* _Brief_: For the entries that follow, restate word for word the line containing "How do I perform: Click", the line containing "Click the not-run", and every line that lies between them.
Exercise materials START
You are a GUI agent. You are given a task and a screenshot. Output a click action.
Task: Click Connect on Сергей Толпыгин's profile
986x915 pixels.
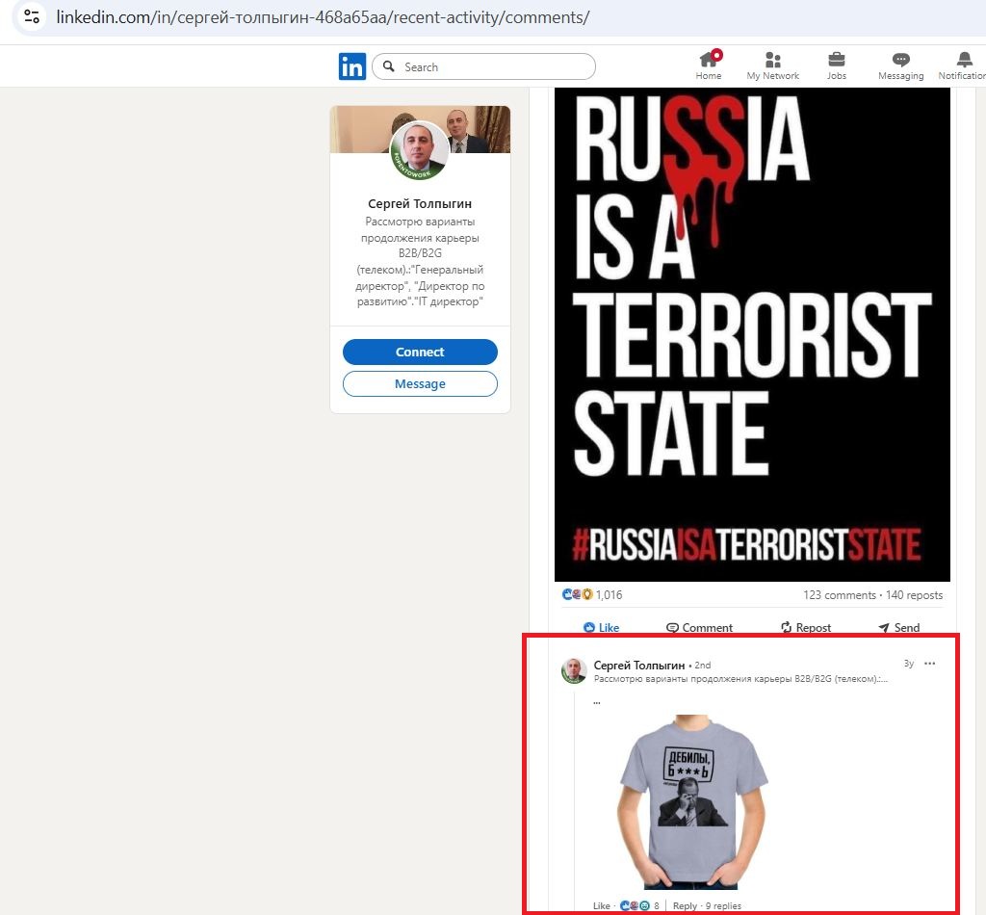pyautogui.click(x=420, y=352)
Exercise materials END
Exercise materials START
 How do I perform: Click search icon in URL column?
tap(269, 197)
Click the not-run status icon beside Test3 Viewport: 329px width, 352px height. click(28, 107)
Exercise materials END
Exercise materials START
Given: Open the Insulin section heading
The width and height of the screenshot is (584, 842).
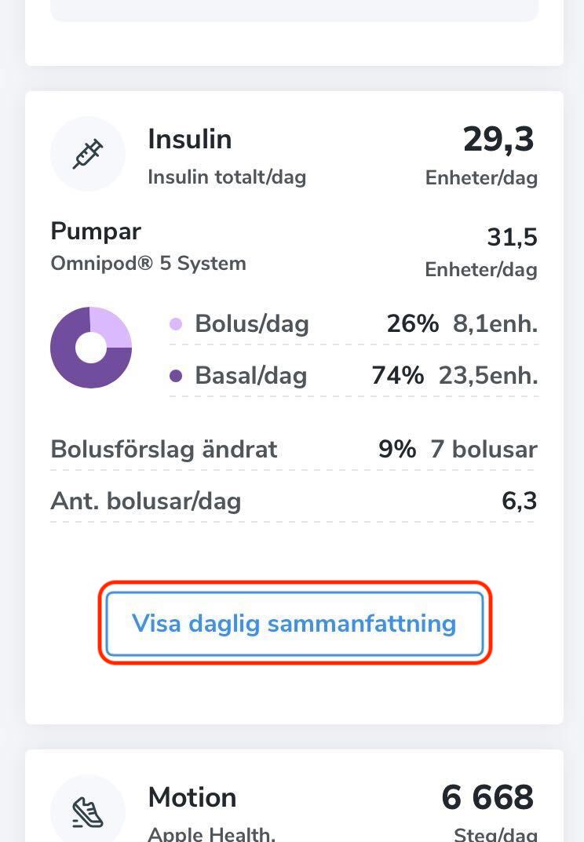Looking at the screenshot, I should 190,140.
Exercise materials END
* _Reply to the exercise_:
 How do I perform: Click search icon in URL column?
tap(269, 197)
Click the not-run status icon beside Test3 Viewport: 329px width, 352px height. click(28, 107)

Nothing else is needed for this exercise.